Doesn't Spark partition my data automatically if I don't specify a partitioner?
It will partition (a.k.a. shuffle) your data a part of the join) and subsequent groupBy (unless you keep the same key and use transformation which preserves partitioning).
Imagine I have a RDD with 100 records and I partitioned it with 10, so each partition is now having 10 records I am just converting to rdd to key value pair rdd and saving it to a file now my output data is divided into 10 partitions which is ok to me, but is it best practise to use coalesce function before saving output data to file ? for example rdd.coalesce(1) this gives just one file as output does it not shuffles data insides nodes ? want to know where coalesce should be used.
Thanks
Avoid coalesce if you don't need it. Only use it to reduce the amount of files generated.
As with anything, depends on your use case; coalesce() can be used to either increase or decrease the number of partitions but there is a cost associated with it.
If you are attempting to increase the number of partitions (in which the shuffle parameter must be set to true), you will incur the cost of redistributing data through a HashPartitioner. If you are attempting to decrease the number of partitions, the shuffle parameter can be set to false but the number of nodes actively grabbing from the current set of partitions will be the number of partitions you are coalescing to. For example, if you are coalescing to 1 partition, only 1 node will be active in pulling data from the parent partitions (this can be dangerous if you are coalescing a large amount of data).
Coalescing can be useful though as sometimes you can make your job run more efficiently by decreasing your partition set size (e.g. after a filter or a sparse inner join).

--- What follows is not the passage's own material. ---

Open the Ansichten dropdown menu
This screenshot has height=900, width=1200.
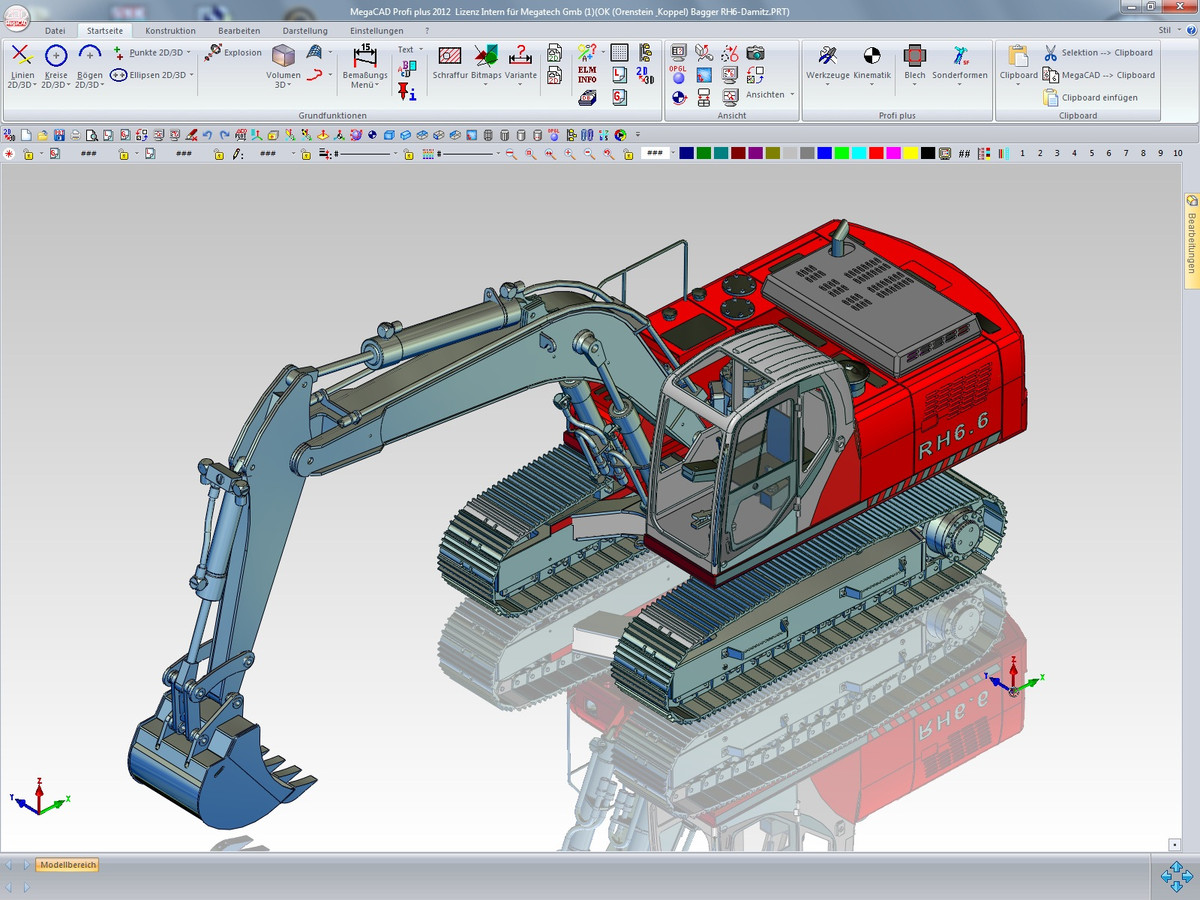[770, 95]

you can simply use it like this
rdd.coalesce(numberOfPartition)
It doesn't shuffle data if you decease partitions but its shuffle data if you increase partitions. Its according to use cases.But we careful to use it because if you decrease partition less than or not equal to number of cores in your cluster then its cant use full resources of your cluster. And Sometimes less shuffle data or network IO like you decrease rdd partition but equal to number of partition so its increase performance of your system.